Monday, August 27, 2012

Underwater Wheelchair Put To Test

Artist Sue Austin is scheming to uncover off a antecedent self-propelled underwater wheelchair to the public.

Ms Austin, who has been a wheelchair user given 1996, created the chair with help from dive experts and academics.

The model is powered by two dive thrust vehicles and directed with a bespoke fin and foot-operated acrylic strip.

She is entertainment a opening with it in a swimming pool in Weymouth this week.

"Creating the Spectacle" forms segment of the Cultural Olympiad celebrations.

Ms Austin says she initial had the thought after learning to scuba dive in 2005.

"When you proposed discussing to people about it, engineers were adage it wouldn't work, the wheelchair would go in to a spin, it was not written to go by H2O - but I was certain it would," she told the BBC.

It was built with appropriation from the Arts Council's Impact Scheme.

Finding a fitting dive thrust van to propel the chair was primarily tough because many propeller models were written to be hand-held and Ms Austin lacked the strength to grip on to them.

Eventually she trialled a model that was written for scuba divers with disabilities - and then updated two to the wheelchair.

Ms Austin paid for an NHS wheelchair is to plan and outlayed months with her group perfecting its buoyancy.

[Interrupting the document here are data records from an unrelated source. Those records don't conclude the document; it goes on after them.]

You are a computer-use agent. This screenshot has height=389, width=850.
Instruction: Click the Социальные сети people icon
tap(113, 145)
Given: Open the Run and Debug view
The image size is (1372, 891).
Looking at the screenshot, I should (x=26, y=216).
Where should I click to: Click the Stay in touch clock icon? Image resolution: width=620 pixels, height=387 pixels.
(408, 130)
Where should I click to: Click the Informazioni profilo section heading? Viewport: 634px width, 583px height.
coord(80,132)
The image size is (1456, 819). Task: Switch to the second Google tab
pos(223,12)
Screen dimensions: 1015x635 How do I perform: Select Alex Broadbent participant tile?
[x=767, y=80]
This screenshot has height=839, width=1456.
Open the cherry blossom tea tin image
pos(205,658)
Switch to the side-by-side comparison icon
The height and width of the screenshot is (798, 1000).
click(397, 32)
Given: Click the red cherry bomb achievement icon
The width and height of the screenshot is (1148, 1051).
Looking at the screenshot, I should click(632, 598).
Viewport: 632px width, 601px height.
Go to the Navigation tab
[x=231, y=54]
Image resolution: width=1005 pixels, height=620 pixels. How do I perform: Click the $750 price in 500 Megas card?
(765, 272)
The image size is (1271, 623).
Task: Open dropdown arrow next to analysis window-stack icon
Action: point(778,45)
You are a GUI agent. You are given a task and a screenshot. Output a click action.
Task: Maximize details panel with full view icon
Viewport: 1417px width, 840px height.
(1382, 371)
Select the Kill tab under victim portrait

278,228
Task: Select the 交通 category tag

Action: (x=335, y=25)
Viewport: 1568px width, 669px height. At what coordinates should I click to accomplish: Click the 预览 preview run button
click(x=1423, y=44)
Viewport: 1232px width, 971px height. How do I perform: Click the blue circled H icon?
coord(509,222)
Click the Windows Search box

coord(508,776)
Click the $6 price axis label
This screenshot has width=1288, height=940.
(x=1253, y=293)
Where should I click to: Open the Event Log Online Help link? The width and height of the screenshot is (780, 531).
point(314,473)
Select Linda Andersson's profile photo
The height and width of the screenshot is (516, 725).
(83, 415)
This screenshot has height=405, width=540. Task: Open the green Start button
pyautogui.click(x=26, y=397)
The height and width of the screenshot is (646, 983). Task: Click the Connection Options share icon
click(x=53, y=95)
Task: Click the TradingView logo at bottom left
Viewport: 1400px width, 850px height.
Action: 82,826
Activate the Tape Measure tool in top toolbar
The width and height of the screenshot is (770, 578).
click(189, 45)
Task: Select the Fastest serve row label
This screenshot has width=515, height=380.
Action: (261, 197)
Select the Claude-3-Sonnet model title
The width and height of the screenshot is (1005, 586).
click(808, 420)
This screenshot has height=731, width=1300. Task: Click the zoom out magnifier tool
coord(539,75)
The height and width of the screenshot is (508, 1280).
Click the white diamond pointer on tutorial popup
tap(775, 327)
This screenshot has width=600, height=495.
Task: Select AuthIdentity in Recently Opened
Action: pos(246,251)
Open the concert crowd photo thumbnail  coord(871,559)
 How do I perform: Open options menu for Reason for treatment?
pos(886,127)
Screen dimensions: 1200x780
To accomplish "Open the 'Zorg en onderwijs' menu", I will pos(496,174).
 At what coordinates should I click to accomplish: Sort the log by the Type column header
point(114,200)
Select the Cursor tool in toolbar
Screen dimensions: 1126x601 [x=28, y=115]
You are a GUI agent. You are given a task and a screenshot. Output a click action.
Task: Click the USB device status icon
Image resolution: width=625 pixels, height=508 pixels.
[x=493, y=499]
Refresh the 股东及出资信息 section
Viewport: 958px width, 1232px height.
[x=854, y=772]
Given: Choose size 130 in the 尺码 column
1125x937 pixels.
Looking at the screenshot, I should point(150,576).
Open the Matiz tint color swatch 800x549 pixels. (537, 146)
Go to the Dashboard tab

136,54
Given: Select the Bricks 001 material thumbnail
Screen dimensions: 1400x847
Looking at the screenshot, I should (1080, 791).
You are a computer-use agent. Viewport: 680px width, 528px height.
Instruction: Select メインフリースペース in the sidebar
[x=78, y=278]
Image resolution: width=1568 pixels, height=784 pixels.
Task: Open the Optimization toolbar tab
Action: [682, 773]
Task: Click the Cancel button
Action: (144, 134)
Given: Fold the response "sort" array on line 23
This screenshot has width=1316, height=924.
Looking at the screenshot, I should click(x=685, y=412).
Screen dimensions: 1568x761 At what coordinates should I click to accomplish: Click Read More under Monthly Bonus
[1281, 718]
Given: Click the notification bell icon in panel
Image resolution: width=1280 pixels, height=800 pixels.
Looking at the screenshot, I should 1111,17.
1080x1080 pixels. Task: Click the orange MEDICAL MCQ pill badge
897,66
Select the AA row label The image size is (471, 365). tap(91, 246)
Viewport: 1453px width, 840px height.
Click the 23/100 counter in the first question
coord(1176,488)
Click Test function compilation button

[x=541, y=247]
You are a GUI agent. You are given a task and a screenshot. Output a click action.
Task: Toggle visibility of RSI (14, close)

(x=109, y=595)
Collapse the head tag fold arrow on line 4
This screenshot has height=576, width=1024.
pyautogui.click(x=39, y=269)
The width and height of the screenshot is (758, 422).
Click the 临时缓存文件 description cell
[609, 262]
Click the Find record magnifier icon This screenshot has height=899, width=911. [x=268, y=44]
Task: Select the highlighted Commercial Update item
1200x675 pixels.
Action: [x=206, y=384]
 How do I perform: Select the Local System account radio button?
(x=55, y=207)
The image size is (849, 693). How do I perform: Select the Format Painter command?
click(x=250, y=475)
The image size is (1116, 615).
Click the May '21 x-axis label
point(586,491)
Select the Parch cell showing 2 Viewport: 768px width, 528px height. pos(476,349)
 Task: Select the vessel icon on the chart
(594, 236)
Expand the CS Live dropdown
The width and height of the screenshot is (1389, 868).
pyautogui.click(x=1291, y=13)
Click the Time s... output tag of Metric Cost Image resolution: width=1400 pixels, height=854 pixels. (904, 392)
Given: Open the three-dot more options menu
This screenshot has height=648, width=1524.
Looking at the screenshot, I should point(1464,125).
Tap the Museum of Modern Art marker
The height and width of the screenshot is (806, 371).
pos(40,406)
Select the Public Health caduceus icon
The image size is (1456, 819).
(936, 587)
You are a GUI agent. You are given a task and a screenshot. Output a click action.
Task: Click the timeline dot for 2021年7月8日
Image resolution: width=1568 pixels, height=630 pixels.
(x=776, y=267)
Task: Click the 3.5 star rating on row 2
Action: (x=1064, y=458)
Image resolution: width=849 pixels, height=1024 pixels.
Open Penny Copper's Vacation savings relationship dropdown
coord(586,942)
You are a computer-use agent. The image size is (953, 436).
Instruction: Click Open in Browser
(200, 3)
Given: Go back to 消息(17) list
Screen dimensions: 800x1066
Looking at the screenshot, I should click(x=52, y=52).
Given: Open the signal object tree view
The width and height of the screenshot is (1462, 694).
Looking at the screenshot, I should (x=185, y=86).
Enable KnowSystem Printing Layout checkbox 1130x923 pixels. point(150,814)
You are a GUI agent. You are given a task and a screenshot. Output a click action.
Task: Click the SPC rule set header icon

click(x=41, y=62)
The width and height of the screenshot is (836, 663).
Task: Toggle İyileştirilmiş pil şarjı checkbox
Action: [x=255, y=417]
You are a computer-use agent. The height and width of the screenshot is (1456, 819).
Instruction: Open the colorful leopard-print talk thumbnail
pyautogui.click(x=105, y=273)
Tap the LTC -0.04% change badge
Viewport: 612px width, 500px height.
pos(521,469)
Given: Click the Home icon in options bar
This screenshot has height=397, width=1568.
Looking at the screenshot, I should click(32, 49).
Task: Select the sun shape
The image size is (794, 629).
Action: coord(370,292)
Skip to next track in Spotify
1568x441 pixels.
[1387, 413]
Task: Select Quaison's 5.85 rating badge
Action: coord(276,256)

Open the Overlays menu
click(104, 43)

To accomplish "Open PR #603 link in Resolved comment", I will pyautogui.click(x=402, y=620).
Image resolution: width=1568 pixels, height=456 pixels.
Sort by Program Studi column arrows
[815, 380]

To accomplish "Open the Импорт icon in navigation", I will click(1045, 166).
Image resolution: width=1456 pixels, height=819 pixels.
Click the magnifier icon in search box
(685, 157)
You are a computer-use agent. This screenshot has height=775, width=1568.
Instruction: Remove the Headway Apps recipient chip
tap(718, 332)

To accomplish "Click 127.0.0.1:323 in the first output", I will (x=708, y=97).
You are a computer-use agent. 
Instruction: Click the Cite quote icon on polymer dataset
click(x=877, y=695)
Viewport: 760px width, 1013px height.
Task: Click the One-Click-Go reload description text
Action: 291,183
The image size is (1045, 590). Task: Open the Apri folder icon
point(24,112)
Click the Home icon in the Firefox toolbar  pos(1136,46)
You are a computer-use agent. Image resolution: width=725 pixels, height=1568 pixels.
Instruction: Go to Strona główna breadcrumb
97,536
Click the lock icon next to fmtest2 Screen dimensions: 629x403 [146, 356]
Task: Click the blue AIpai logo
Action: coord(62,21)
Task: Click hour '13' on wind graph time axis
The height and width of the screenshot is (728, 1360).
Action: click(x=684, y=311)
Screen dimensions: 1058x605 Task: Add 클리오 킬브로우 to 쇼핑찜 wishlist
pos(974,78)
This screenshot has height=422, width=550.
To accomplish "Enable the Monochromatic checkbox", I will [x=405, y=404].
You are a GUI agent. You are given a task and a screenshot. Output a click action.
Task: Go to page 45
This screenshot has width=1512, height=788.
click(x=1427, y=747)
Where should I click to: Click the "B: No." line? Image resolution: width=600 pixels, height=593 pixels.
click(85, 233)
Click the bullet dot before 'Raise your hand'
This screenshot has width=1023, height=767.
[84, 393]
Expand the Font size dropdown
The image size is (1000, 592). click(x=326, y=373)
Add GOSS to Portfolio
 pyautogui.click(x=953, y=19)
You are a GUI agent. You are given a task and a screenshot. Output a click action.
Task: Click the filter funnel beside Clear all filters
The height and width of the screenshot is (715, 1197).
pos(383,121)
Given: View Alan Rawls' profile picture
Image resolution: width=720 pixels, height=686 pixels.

She primarily written levity aids, but in the finish found that elementary swimming floats worked better.

"If you only put a thruster beneath the chair all the thrust is next the centre of sobriety so you rotate," she said. "It was of course more more acrobatic than I anticipated."

She mutated the heel bowls so that they shaped fins at the backs of her heels and re-drilled the rubber straps to affix her legs to the acrylic "wings" she indispensable to drive the vehicle.

The add-on of the second thruster and fin meant that the wings were no longer functional but she kept them for cultured reasons.

The wheelchair moreover compulsory a more strong chair to hoop the pressure placed on it during a performance.

"I would admire to emanate a chronicle with palm controls - but I need my arms to be giveaway is to performance," mentioned Ms Austin.

The wheelchair, that had patents tentative and was as nonetheless unnamed, was already in demand, she said.

"We've had PADI [Professional Association of Diving Instructors] course directors and really gifted scuba divers adage they would pay to sinecure it," she said.

"The Oceanography subdepartment at the University of Plymouth, where I did a BA [bachelor of humanities degree] in conducting art, mentioned it would make their courses attainable to students with disabilities."

There is a complaint with the wheelchair however - the support is commencement to rust. Ms Austin says that perfectly the next model should be done of titanium.